Try it:
Count the lines in the entries below that contain the string "INFO", and give only that number.

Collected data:
________________
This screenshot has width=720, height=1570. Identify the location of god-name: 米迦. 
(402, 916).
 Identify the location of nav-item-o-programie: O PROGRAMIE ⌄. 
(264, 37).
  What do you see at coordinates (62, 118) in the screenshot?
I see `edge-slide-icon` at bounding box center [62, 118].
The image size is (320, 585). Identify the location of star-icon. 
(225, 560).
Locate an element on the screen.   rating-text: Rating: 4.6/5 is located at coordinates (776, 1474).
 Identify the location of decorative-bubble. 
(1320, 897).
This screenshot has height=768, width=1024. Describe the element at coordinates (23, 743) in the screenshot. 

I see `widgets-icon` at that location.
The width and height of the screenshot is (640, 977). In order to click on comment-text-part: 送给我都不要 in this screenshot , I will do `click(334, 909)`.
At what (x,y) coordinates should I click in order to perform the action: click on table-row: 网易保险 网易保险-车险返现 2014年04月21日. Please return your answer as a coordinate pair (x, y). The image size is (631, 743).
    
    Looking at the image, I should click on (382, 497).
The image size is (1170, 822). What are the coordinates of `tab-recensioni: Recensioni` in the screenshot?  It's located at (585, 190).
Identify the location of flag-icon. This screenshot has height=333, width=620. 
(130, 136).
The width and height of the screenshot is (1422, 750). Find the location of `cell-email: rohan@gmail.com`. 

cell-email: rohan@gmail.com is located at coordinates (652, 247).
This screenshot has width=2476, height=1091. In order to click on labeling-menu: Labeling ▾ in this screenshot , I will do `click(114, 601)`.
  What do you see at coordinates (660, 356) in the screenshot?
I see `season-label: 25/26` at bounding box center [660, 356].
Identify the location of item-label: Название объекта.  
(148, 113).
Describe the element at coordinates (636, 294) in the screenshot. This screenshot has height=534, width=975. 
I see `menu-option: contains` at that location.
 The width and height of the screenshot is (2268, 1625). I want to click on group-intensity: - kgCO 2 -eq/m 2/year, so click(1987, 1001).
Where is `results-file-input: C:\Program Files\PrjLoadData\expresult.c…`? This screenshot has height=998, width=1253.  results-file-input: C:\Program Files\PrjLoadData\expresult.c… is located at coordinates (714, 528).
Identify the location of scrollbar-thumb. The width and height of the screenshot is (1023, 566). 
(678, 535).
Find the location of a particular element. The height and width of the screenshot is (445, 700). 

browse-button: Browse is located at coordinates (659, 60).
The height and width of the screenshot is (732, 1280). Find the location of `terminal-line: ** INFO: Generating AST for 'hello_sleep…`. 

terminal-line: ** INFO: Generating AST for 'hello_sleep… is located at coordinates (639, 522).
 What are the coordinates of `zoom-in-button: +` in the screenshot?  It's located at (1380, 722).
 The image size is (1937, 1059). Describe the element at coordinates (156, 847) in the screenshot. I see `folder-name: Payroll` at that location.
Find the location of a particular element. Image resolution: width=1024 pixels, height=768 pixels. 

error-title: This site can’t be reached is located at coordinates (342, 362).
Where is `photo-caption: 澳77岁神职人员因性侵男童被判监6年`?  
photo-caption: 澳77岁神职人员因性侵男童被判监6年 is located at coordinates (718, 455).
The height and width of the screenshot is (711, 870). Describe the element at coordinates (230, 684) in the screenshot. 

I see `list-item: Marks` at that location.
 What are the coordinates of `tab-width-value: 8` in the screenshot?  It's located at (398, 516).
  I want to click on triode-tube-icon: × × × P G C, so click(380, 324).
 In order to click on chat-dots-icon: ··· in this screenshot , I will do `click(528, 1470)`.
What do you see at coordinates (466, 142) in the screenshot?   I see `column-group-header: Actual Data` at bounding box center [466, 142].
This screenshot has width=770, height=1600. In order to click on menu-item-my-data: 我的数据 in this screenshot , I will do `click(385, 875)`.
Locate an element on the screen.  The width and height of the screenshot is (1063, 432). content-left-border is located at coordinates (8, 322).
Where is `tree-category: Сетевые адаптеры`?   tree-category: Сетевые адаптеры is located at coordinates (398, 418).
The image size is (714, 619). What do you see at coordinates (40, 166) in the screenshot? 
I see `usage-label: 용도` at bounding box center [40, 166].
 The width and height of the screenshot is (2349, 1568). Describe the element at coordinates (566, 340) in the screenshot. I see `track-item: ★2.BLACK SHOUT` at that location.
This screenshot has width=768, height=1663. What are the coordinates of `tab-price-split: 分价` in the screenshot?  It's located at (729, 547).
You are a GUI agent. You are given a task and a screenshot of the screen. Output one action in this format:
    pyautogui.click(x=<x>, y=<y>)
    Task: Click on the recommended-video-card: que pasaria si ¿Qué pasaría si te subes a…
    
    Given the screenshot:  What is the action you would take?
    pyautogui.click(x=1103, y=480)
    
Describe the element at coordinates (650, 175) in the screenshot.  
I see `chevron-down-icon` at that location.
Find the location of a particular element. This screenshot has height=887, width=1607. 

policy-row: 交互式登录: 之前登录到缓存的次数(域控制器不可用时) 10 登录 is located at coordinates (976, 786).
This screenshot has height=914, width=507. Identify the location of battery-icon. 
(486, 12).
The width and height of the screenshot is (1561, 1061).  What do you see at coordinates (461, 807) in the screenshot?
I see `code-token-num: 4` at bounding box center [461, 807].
________________
Solution to the problem:
2